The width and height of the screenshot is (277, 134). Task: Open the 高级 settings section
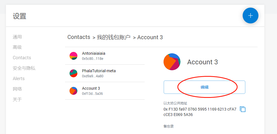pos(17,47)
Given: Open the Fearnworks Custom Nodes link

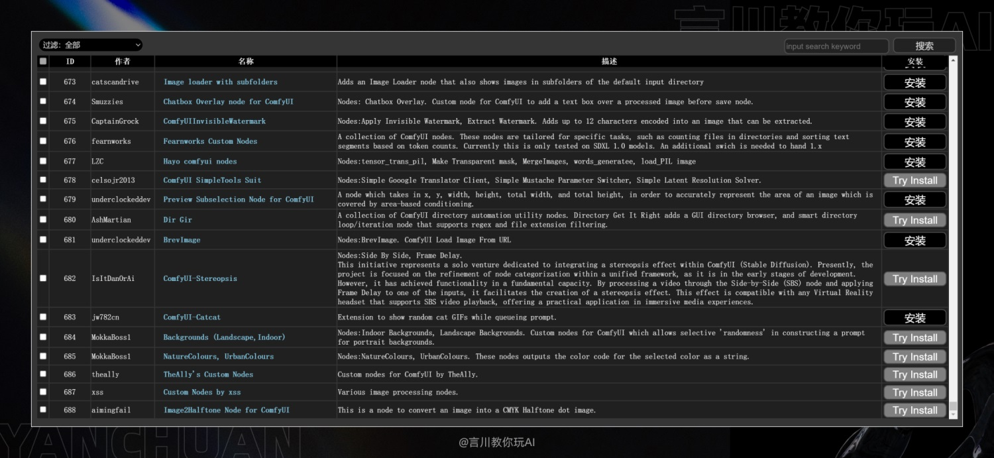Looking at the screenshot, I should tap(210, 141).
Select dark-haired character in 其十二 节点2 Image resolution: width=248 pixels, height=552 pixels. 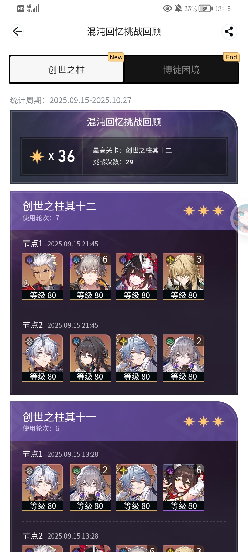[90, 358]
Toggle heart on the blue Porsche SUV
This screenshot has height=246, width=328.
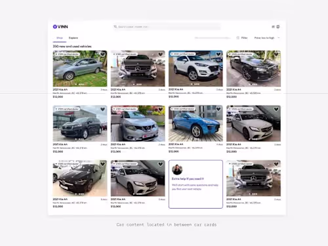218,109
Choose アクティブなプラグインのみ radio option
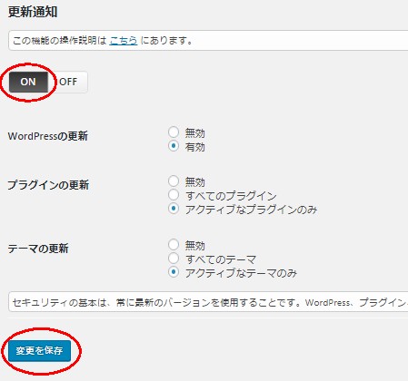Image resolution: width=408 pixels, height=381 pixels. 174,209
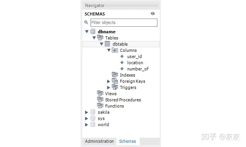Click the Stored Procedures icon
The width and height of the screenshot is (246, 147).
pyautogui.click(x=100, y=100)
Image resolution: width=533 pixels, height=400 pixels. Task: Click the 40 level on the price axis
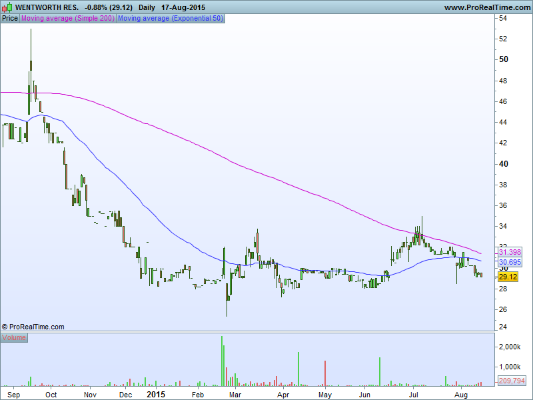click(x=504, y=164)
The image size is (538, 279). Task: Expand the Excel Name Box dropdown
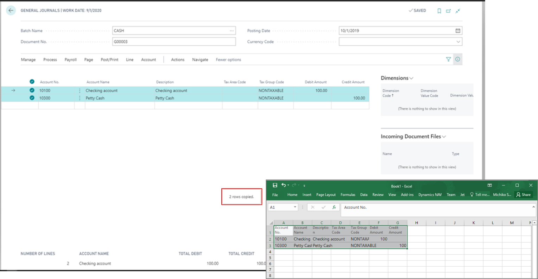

■ **REQUIREMENT**: Pictures are to be left out; the answer must otherwise be exactly the lines from the one with "Image resolution: width=533" through the final line of the entries above, both included.

■ **RESPONSE FOR THIS EXERCISE**:
Image resolution: width=533 pixels, height=400 pixels. Task: Click the 40 level on the price axis
click(x=504, y=164)
The image size is (538, 279). Task: Expand the Excel Name Box dropdown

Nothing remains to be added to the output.